Al día siguiente, McCarthy muestra interés por ir a la extensa propiedad que ha adquirido en las montañas que lindan con el desierto del Mojave. Es allí donde rodó las dos primeras partes de La diligencia, una trilogía que espera poder completar en otoño. “Cada parte corresponde a las tres fases de la violencia”, explica. “Tras los abusos sexuales de los asaltantes a los viajeros y la masacre en la posta, los asesinos acuden a un salón, donde se cierra el ciclo en una orgía de muerte que carece por completo de sentido”. McCarthy se embarca en una disquisición acerca del carácter absurdo de la conducta del ser humano. “No es que la vida en sí sea absurda, pero sí lo es la manera en que la construimos”, concluye.

De regreso a Los Ángeles, se detiene a contemplar los campos alfombrados por amapolas de color naranja, la flor de California. Viajamos por una ruta por la que apenas transitan vehícu­los. Poco antes, frente a las montañas azules que rodean su propiedad, el artista describió las imágenes de la tercera parte de La diligencia que tenía intención de rodar.
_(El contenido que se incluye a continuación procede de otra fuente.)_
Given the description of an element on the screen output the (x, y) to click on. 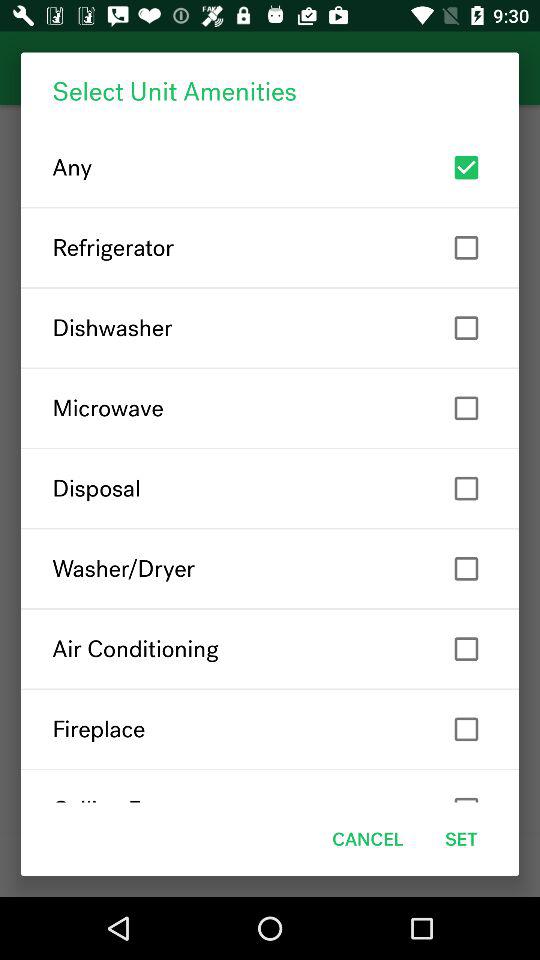
choose icon above the disposal icon (270, 408)
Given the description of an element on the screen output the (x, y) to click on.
McCarthy se ha caracterizado a sí mismo como un payaso que llena orificios representando así la alucinación del cuerpo. “Castraciones, violaciones, amputaciones, ahorcamientos, decapitaciones, coprofilia”, recita, respondiendo a una pregunta que no le han hecho. “Supongo que hay una contradicción aquí. Dicen que soy un tipo cool, y les cuesta asociar mi forma de ser con lo que hago”. En efecto, resulta difícil conciliar su aspecto de hippy anciano y benévolo con las imágenes que aparecen en su obra. ¿Cuál es el sentido de una búsqueda así? McCarthy quiere que bajemos con él a las cloacas de lo sublime, donde el arte funciona como una máquina de expulsar emociones que tienen su contrapartida en acciones abyectas. Las coordenadas de su obra, inequívocas, remiten a un universo presidido por terrores innombrables. Algo inconcreto, sin embargo, parece remitir a un impreciso punto de fuga, un mecanismo imperceptible cuyo fin es trascender lo representado. ¿Es posible que en lo más profundo del universo de McCarthy haya un lugar para el que carecemos de nombre en el que esté tratando de abrirse paso el destello de una luz?

‘WS&CSSC, Drawings and Paintings’. Paul McCarthy. Fundación Gaspar. Barcelona. Hasta el 16 de julio.